From the records below, transcribe exactly the lines that begin at the line with "Sydney (72, 2556)" and end at the line with "Image resolution: width=1728, height=1220.", both included.

* * *

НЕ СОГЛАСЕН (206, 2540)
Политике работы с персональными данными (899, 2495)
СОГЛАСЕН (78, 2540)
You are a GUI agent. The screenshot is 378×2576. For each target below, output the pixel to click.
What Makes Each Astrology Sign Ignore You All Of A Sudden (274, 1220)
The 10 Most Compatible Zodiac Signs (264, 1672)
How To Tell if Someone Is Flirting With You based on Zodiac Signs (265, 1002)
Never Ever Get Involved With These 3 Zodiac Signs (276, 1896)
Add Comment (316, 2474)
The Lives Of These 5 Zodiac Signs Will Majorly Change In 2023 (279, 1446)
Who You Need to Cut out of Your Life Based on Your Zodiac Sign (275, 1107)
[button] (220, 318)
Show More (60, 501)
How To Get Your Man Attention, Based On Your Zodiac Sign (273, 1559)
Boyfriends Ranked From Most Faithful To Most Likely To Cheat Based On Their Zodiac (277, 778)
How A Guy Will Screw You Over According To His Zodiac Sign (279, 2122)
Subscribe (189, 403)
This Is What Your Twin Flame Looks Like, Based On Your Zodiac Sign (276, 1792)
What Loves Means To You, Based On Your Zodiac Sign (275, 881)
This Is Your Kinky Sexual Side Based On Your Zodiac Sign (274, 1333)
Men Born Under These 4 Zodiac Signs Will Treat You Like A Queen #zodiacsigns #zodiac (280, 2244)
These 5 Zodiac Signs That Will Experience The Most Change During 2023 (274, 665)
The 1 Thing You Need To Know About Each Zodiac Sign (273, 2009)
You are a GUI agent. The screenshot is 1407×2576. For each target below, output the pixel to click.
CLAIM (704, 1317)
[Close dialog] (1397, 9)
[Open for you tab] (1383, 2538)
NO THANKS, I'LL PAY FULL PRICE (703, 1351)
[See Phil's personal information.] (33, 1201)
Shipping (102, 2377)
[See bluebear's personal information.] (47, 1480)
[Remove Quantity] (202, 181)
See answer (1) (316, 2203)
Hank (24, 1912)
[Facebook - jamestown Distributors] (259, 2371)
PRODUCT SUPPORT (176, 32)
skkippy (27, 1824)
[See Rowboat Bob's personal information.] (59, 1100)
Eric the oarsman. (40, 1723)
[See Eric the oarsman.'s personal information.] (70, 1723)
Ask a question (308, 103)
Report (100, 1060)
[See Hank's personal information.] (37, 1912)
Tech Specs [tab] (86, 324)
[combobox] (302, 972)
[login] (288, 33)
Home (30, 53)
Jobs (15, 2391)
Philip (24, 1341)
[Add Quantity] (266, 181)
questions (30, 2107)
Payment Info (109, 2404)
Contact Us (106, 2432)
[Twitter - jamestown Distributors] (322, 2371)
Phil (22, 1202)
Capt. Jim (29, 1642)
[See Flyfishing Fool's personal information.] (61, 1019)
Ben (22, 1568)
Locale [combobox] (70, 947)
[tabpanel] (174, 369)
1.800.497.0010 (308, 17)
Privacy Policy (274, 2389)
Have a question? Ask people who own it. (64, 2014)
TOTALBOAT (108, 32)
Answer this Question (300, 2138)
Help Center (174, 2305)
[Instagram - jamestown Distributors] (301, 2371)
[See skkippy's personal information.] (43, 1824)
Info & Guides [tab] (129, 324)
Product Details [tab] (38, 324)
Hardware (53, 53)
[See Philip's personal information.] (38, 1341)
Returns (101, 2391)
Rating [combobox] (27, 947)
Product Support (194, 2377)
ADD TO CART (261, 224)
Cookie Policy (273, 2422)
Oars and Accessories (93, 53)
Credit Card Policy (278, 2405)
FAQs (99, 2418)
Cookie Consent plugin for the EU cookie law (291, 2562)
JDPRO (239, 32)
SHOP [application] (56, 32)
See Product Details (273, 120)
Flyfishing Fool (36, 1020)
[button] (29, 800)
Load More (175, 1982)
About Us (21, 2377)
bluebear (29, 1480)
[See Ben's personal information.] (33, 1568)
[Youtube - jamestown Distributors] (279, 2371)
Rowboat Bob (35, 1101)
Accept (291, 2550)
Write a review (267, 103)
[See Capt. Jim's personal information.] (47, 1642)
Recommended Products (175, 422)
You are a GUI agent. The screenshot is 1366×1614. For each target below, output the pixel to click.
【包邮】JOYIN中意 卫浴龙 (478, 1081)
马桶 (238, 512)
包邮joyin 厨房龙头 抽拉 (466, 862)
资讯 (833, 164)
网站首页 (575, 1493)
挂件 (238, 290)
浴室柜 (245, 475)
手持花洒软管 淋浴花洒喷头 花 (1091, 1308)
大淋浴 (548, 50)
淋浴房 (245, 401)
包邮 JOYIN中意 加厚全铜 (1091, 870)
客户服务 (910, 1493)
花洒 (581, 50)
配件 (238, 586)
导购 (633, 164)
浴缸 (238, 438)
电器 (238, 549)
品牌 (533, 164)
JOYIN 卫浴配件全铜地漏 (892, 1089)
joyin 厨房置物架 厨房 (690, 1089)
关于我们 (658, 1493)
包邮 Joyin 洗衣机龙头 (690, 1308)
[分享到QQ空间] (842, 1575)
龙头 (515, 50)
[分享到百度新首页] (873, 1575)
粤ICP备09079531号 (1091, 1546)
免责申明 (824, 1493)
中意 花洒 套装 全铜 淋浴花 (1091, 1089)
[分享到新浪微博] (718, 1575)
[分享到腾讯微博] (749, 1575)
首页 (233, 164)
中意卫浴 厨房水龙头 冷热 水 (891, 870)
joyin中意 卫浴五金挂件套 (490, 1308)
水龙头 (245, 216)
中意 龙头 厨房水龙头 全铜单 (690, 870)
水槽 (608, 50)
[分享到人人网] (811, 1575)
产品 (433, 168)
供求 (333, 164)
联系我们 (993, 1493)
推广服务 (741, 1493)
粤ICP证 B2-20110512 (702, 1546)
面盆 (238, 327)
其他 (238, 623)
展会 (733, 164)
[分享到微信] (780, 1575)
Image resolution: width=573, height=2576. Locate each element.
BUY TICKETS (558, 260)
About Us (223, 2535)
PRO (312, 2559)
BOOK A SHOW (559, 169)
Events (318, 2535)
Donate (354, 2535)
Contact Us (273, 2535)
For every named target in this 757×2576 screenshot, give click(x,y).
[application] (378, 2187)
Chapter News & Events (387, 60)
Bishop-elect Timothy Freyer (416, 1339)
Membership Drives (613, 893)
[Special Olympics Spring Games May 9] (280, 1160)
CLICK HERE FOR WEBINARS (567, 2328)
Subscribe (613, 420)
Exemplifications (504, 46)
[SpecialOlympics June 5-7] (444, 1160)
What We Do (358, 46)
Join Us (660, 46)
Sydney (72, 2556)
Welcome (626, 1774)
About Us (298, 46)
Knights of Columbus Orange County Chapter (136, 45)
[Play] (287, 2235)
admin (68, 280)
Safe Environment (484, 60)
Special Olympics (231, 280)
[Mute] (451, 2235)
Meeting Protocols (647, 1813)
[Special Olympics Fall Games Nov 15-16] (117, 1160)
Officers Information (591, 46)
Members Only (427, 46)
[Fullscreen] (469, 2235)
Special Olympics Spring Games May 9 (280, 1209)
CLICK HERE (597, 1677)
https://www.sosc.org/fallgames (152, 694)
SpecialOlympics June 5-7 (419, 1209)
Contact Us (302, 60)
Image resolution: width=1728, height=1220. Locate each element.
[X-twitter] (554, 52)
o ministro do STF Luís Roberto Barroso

* * *

REPLY TO THE EXERCISE
Sydney (72, 2556)
Welcome (626, 1774)
About Us (298, 46)
Knights of Columbus Orange County Chapter (136, 45)
[Play] (287, 2235)
admin (68, 280)
Safe Environment (484, 60)
Special Olympics (231, 280)
[Mute] (451, 2235)
Meeting Protocols (647, 1813)
[Special Olympics Fall Games Nov 15-16] (117, 1160)
Officers Information (591, 46)
Members Only (427, 46)
[Fullscreen] (469, 2235)
Special Olympics Spring Games May 9 (280, 1209)
CLICK HERE (597, 1677)
https://www.sosc.org/fallgames (152, 694)
SpecialOlympics June 5-7 (419, 1209)
Contact Us (302, 60)
Image resolution: width=1728, height=1220. Locate each element.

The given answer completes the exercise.